TASK DESCRIPTION: Below are records to retype exactly, except for the pictures.

LISTED RECORDS:
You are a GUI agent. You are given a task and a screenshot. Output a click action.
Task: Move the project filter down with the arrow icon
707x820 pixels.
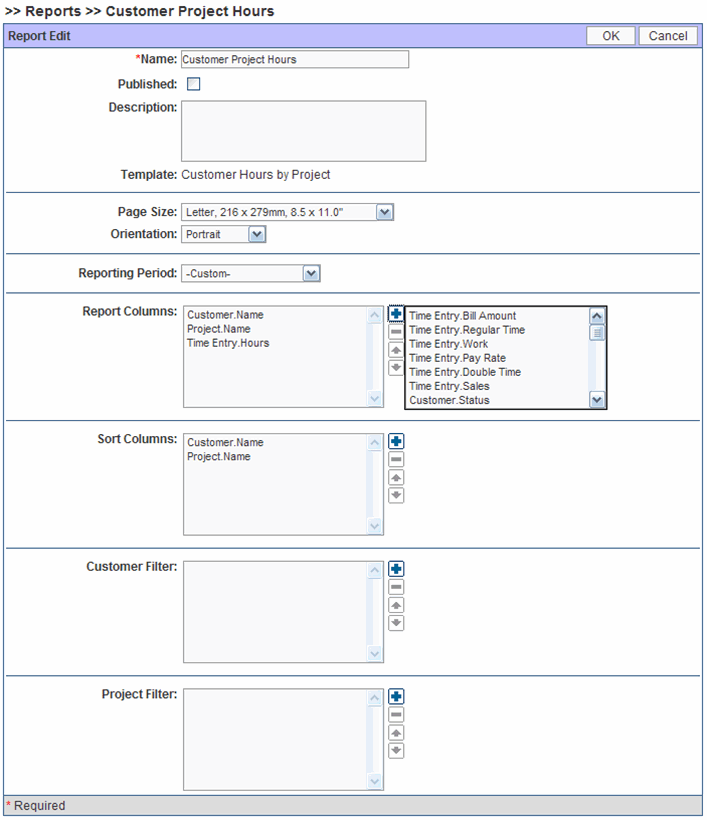tap(396, 750)
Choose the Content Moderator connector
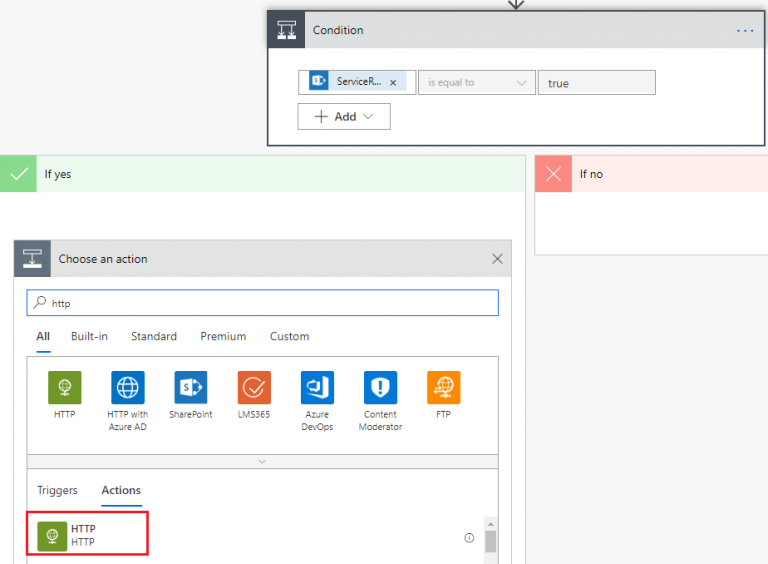Screen dimensions: 768x564 380,388
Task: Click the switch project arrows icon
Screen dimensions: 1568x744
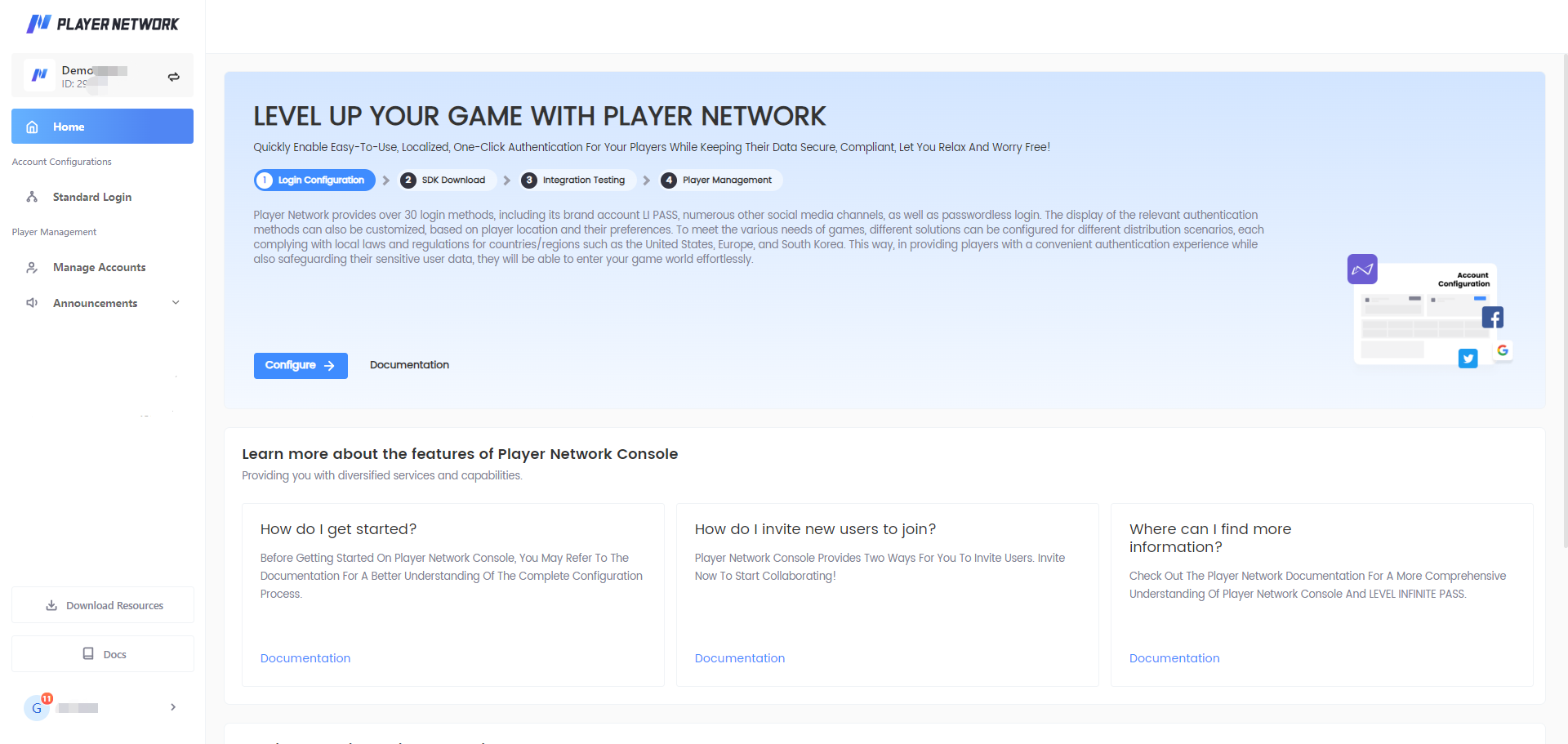Action: [173, 77]
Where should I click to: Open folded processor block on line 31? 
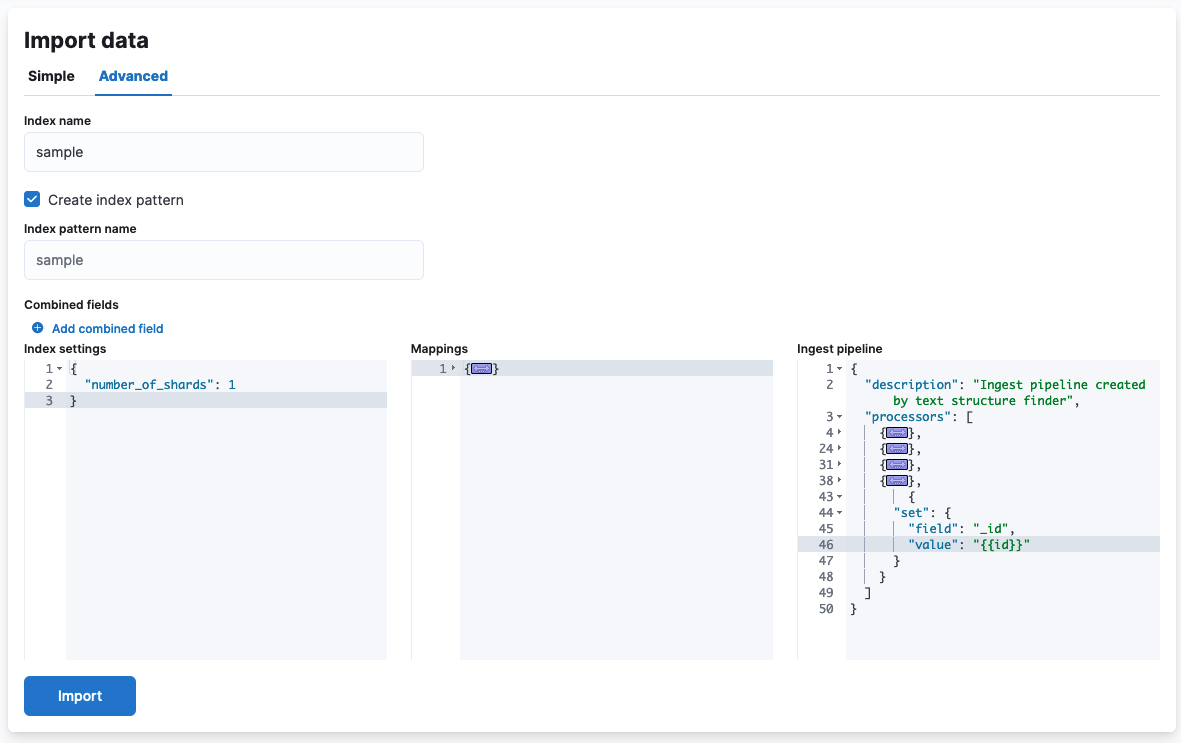pyautogui.click(x=896, y=465)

ANSWER TO THIS TASK:
You are a GUI agent. You are given a task and a screenshot. Output a click action.
Task: Move the project filter down with the arrow icon
707x820 pixels.
tap(396, 750)
Choose the Content Moderator connector
Screen dimensions: 768x564 380,388
Task: Click the switch project arrows icon
Screen dimensions: 1568x744
Action: [173, 77]
Where should I click to: Open folded processor block on line 31? 
pyautogui.click(x=896, y=465)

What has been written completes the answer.